Selon lui, ces mutations dont on ne peut pour l’instant
réellement prédire l’évolution pourraient également s’étendre
aux pays d’Afrique noire (car ceux-ci sont victimes des même
maux et que leurs frontières issues de la décolonisation sont
fragiles) mais également à certains pays d’Asie comme par
exemple le Pakistan, par ailleurs doté de l’arme nucléaire.

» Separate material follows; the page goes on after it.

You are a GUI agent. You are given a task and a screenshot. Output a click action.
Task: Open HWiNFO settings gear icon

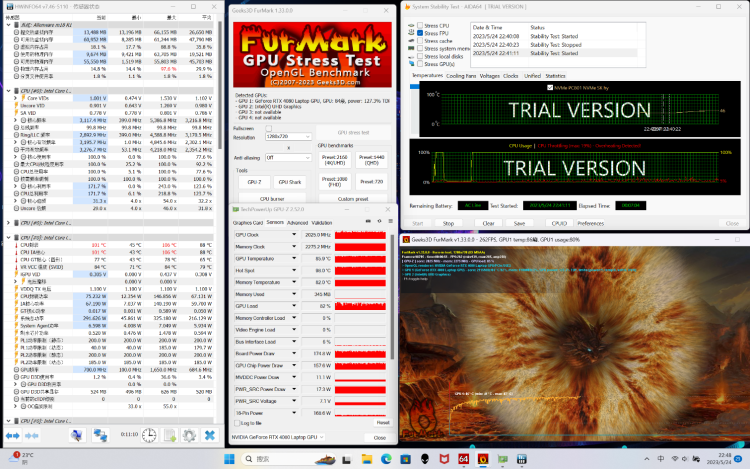click(x=189, y=435)
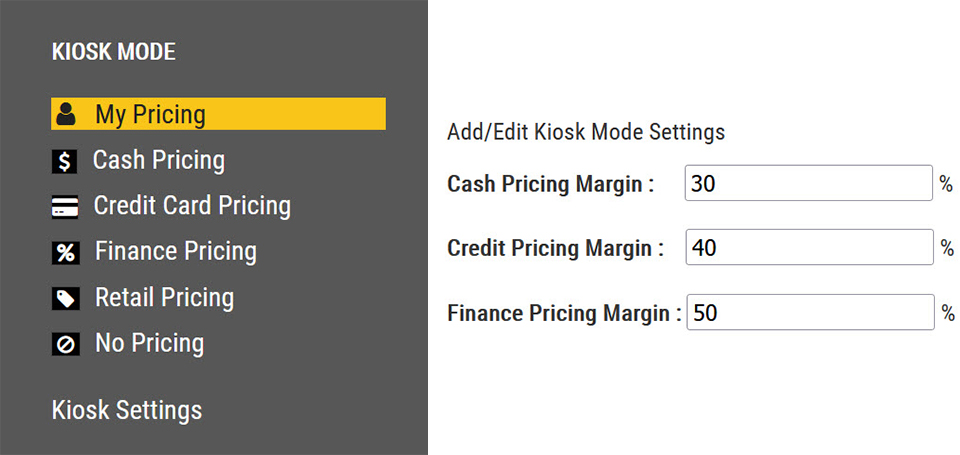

Cette potentielle agitation pourrait donc entrainer une
modification des frontières mais aussi des grands équilibres
internationaux. La Russie, poursuit Evgueny Satanovsky devrait
"s’abstenir d’intervenir et conserver son énergie et son argent
sur son développement intérieur, et ne pas du tout rentrer dans
une logique néo-soviétique d’investissement à perte". Il affirme
que "la Russie devrait probablement imiter la Chine qui
construit des routes et des chemins de fer sur son territoire et
qui ne va au Proche-Orient et en Afrique qu’à la recherche des
matières premières". Enfin rappelle t-il "beaucoup de régions
russes en Sibérie et en Extrême-Orient ont un niveau de vie
inférieur aux pays que la Russie pourrait être tentée d’aider".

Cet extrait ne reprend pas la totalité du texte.